For Lutherans, it often seems the same.  We fight over bylaws instead of doctrine and over personal taste instead of the worship soul of our confession.  We seem content to slow the pace of change but are not equipped to reverse it.  We look with fear at what has happened to the Methodists and Anglicans but neither do we want to be like the Wisconsin Synod -- a small and almost insignificant denomination outside itself.  So we preserve the status quo.  We find a way to get along.  Sometimes we are distracted by court cases and school closings but the rest of the time we do not have the stomach to bleed too much of our sacred membership numbers or our way of doing things.  We find an accommodation.  Sure, we have folk who like to stir things up but most of the time the leaders are just trying to put a lid on things, to contain the problem as much as solve it.  Even the way we deal with differences seems to be designed more to reconcile and resolve.

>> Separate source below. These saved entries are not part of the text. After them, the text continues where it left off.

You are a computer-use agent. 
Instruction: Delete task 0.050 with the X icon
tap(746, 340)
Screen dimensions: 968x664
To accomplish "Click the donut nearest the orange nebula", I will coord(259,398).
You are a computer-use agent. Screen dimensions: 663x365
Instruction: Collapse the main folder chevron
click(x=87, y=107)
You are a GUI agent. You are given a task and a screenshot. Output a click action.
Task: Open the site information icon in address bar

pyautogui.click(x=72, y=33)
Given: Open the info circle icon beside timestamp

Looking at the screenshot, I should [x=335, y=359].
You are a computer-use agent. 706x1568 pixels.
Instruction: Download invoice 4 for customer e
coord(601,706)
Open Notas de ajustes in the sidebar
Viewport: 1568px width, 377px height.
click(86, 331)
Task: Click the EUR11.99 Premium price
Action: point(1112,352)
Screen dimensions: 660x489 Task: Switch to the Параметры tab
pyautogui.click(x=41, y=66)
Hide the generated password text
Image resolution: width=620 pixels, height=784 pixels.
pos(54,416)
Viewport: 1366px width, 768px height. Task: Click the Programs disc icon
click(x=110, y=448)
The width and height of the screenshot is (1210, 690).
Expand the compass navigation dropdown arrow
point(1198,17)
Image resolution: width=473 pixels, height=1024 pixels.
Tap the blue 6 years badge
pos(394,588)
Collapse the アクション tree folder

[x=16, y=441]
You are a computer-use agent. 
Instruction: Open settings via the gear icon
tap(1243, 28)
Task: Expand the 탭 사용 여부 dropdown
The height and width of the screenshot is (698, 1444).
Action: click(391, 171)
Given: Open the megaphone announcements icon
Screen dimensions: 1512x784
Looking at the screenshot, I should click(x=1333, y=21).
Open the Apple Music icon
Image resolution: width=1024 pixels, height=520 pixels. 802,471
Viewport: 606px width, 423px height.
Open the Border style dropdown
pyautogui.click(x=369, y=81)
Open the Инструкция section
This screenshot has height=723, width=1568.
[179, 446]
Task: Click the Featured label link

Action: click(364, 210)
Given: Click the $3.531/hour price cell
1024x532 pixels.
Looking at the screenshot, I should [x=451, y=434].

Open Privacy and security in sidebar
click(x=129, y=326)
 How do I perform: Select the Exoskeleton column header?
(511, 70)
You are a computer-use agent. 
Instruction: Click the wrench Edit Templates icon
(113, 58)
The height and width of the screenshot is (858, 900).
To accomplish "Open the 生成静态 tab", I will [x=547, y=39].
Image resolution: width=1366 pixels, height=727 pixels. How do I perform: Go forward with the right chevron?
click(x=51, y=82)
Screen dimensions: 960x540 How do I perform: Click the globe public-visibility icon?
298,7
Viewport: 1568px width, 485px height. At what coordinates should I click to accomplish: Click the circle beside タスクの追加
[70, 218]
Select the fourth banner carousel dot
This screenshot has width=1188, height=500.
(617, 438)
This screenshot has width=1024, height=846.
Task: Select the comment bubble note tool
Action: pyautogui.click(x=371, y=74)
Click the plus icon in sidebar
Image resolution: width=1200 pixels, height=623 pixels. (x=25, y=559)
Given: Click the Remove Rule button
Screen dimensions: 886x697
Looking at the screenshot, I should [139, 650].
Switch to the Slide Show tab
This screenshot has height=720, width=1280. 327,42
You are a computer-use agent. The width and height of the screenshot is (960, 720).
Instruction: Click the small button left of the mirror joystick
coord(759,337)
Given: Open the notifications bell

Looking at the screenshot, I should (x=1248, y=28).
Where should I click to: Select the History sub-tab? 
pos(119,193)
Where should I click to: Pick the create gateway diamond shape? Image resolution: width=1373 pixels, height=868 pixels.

It is probably left to the local situation and the individual congregation to preserve our Lutheran identity in any form resembling our Confessions.  That is not new.  It has pretty much always been that way.  Whether Missouri or Rome or whatever, it is the people and pastor gathered around the Word and Table of the Lord where the real stuff happens.  We are probably better off when viewed from this perspective than from the bird's eye view of the whole.  I suspect Rome is too.  We all are.  The great levers of change on the big scale require more of our soul than the local.  The problem is when the local also becomes content merely to slow the pace of progressivism and slow things down.  Then there will be little hope left.  A moderate progressivism maybe what works but it will be just as damaging to the Church in the long haul as liberal gains that are unchecked.  Worse, it may mask what is really going on.